Publisher: Milton Bradley
Tagline: The Zany Steeplechase Game with Springy-Leg Horses
how we met
This was another from an estate sale full of random vintage games at very nice prices. And you tell me: if you open a box and find plastic racehorses with springy legs, would you turn away? Neither would I.
how it plays
The goal of Homestretch is to be the first to race your horse to the end! The board has two obstacles in between the start and finish spaces. Homestretch is a spin and move game, where the spinner will indicate which horse leg you move and to which color space.
You can move a horse leg to any space of that color (it doesn’t have to be the next available space of that color) with a few rules applied:
- You can’t move any horse leg over the first obstacle, the fence, until you have gotten all four horse legs off the start area.
- You can’t move any horse leg over the second obstacle, the hedge, until you have gotten all four horse legs over the first obstacle. And they are super stretchy, but that would really be pushing it!

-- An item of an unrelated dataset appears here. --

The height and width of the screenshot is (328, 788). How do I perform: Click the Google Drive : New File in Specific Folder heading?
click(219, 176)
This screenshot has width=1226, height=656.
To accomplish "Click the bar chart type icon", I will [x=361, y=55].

- You can’t move any horse leg onto the finish area until all four horse legs are over the second obstacle.
The other rules are that at the end of your turn, your horse body must be off the board. You can drape it around and lean on things around you, but you can’t end your turn with your horse body just laying on the board. If that happens you must move your horse leg back to where it was before spinning.

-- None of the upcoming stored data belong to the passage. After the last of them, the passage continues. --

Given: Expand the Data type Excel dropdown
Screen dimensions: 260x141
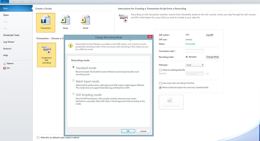Looking at the screenshot, I should coord(195,65).
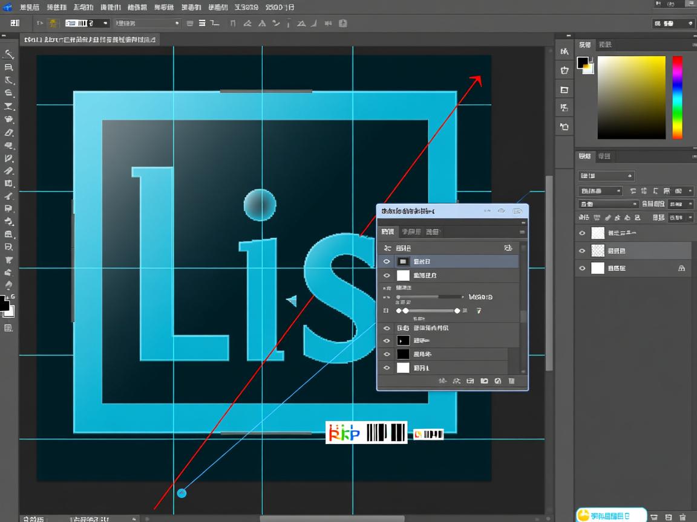
Task: Click the foreground black swatch in the left toolbox
Action: tap(4, 305)
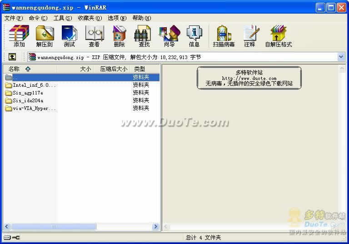Click the 添加 (Add) toolbar icon
This screenshot has height=244, width=349.
[x=19, y=36]
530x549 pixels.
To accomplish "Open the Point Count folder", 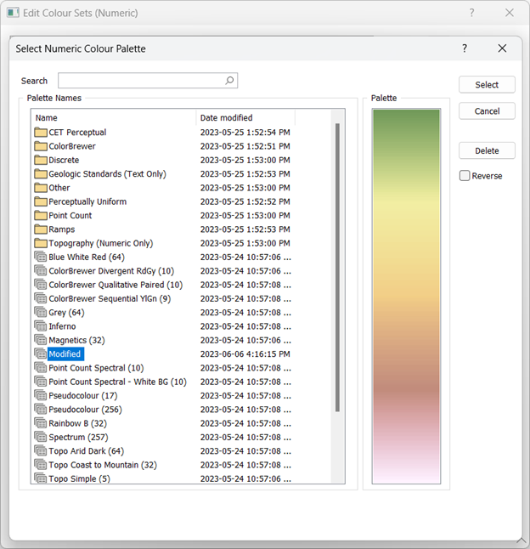I will point(70,216).
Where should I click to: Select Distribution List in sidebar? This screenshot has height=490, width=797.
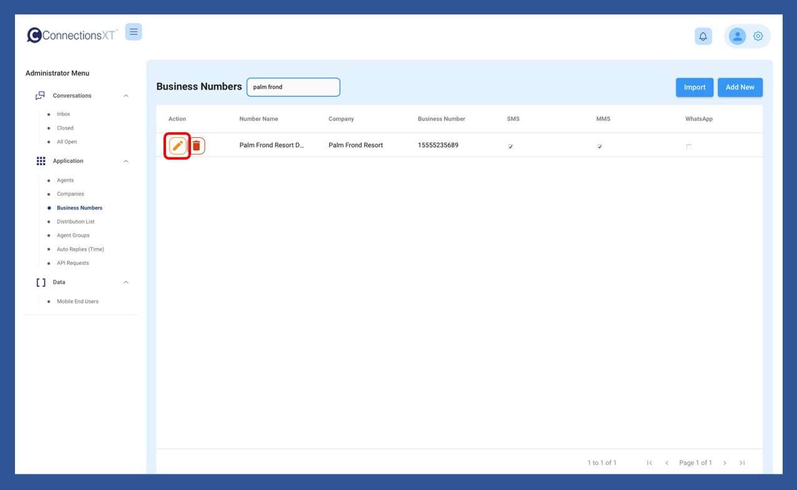pyautogui.click(x=76, y=222)
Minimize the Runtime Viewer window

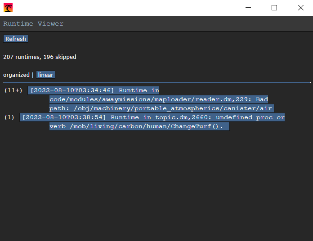(x=248, y=8)
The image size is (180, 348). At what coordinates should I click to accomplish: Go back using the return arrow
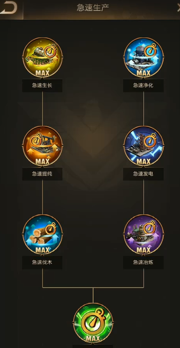coord(9,8)
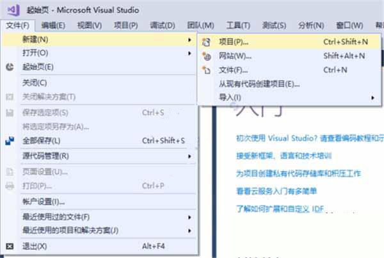Open the 调试(D) menu
The image size is (384, 258).
[x=162, y=25]
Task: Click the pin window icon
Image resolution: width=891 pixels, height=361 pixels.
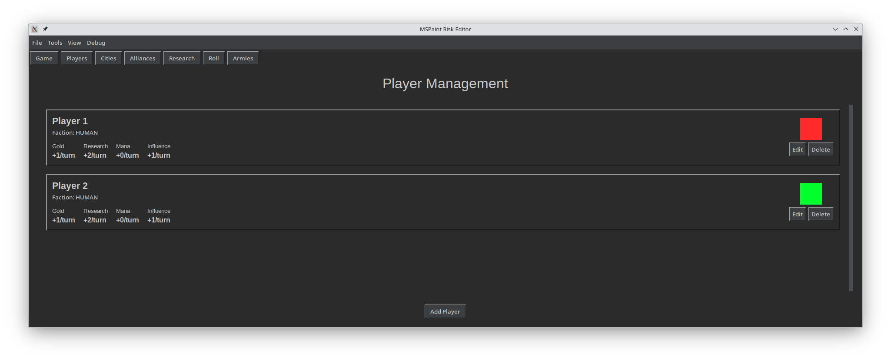Action: tap(45, 29)
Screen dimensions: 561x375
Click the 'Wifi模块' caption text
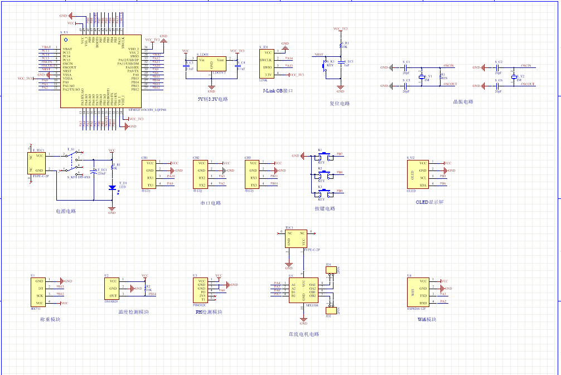[427, 320]
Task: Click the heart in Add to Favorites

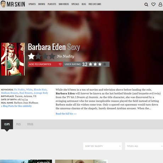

One space on the spinner allows any foot and just shows a color. You must announce which foot you are moving prior to starting. You must commit.
One space on the spinner causes you to lose a turn. Like most vintage games, it does not give you any nice way to track that so just try to remember.
The first player to land two of their horse’s legs in the finish area wins Homestretch!
how it went
This was such a fun departure from a typical vintage game. The only problem with my copy is that the red horse is missing one foot that helps to anchor it in place. I honestly thought that would make play easier, but John ended up with the red horse and it was much more difficult to balance that one. (sorry John!)
Homestretch suffers from a lot of spinning (or rolling) issues where if you must move each of the four horse legs before making real progress, it can take several turns to make that happen. Sometimes you might spin the same damn leg three times in a row.
The middle portion of the board is where the horses can really open their stride, and that saw the most precarious positions for us. At times players were facing the wrong direction, upside down, twisted every which way to try and move a bit forward every spin.
Bill probably pushed the boundaries the most with how he tried to stretch his poor horse’s legs. And he was able to spin lucky enough that it paid off for him in the end. Bill was the first player across the second obstacle and then to get two horse legs into the finish area. And Bill won Homestretch!
play or pass
Play, definitely. I think play can go long with four players (especially if your spins are repeatedly not what you need), but what a fun, weird game. Homestretch combines the luck of spinning with the creativity, daring and dexterity of pushing your horse to its limits and making sure it does not touch the board. We had a grand time.